Here the job is to transcribe the data verbatim while leaving each picture out.

(Data to use Opens)

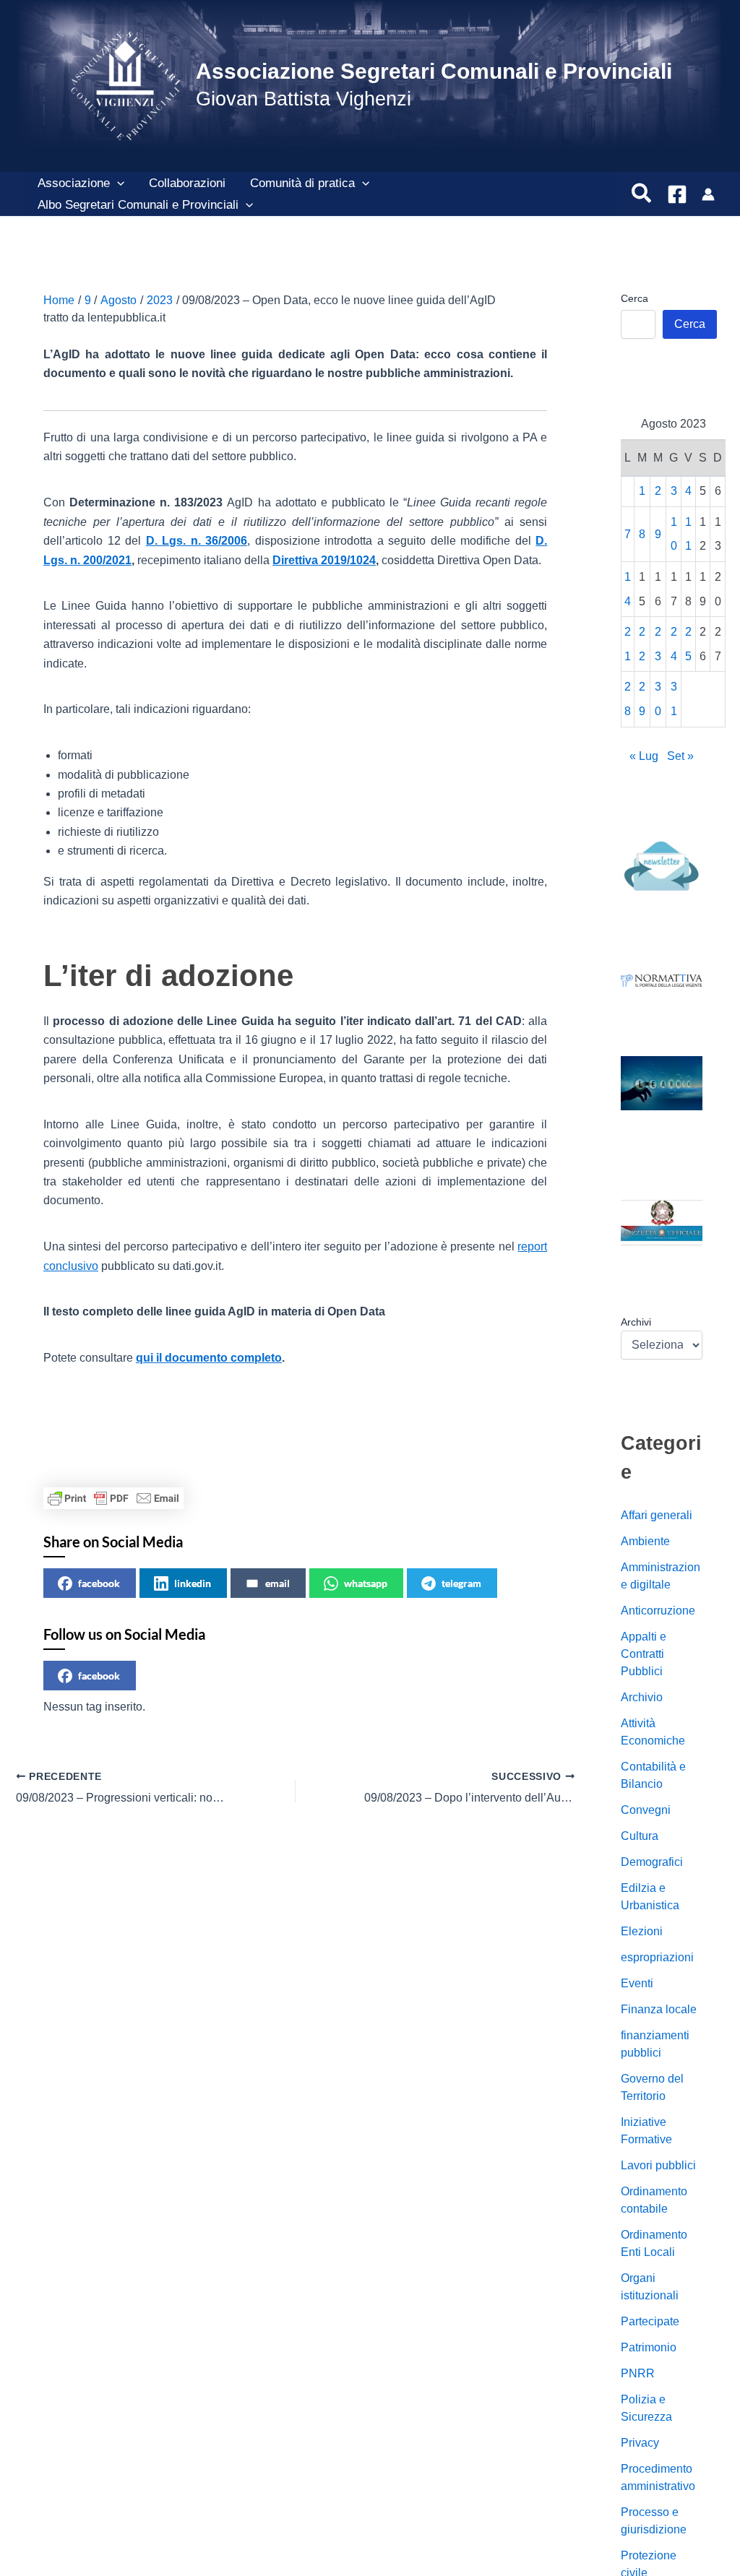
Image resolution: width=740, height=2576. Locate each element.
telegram (461, 1583)
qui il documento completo (209, 1358)
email (277, 1583)
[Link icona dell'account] (708, 194)
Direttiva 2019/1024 (324, 560)
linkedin (192, 1583)
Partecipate (650, 2321)
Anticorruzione (658, 1610)
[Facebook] (677, 194)
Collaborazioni (187, 183)
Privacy (640, 2443)
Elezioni (642, 1931)
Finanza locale (659, 2009)
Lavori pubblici (658, 2165)
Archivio (642, 1697)
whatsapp (365, 1583)
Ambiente (645, 1541)
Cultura (639, 1836)
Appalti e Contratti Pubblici (643, 1653)
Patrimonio (648, 2347)
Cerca (634, 298)
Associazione (74, 183)
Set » (680, 756)
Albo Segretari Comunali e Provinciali (138, 205)
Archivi (636, 1322)
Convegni (646, 1810)
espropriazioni (657, 1957)
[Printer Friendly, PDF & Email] (113, 1498)
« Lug (643, 756)
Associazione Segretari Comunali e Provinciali (434, 71)
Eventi (637, 1983)
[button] (117, 183)
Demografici (652, 1862)
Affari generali (656, 1515)
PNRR (638, 2373)
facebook (99, 1583)
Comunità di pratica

(Data to use Closes)

**Response below:**
Image resolution: width=740, height=2576. Locate each element.
telegram (461, 1583)
qui il documento completo (209, 1358)
email (277, 1583)
[Link icona dell'account] (708, 194)
Direttiva 2019/1024 (324, 560)
linkedin (192, 1583)
Partecipate (650, 2321)
Anticorruzione (658, 1610)
[Facebook] (677, 194)
Collaborazioni (187, 183)
Privacy (640, 2443)
Elezioni (642, 1931)
Finanza locale (659, 2009)
Lavori pubblici (658, 2165)
Archivio (642, 1697)
whatsapp (365, 1583)
Ambiente (645, 1541)
Cultura (639, 1836)
Appalti e Contratti Pubblici (643, 1653)
Patrimonio (648, 2347)
Cerca (634, 298)
Associazione (74, 183)
Set » (680, 756)
Albo Segretari Comunali e Provinciali (138, 205)
Archivi (636, 1322)
Convegni (646, 1810)
espropriazioni (657, 1957)
[Printer Friendly, PDF & Email] (113, 1498)
« Lug (643, 756)
Associazione Segretari Comunali e Provinciali (434, 71)
Eventi (637, 1983)
[button] (117, 183)
Demografici (652, 1862)
Affari generali (656, 1515)
PNRR (638, 2373)
facebook (99, 1583)
Comunità di pratica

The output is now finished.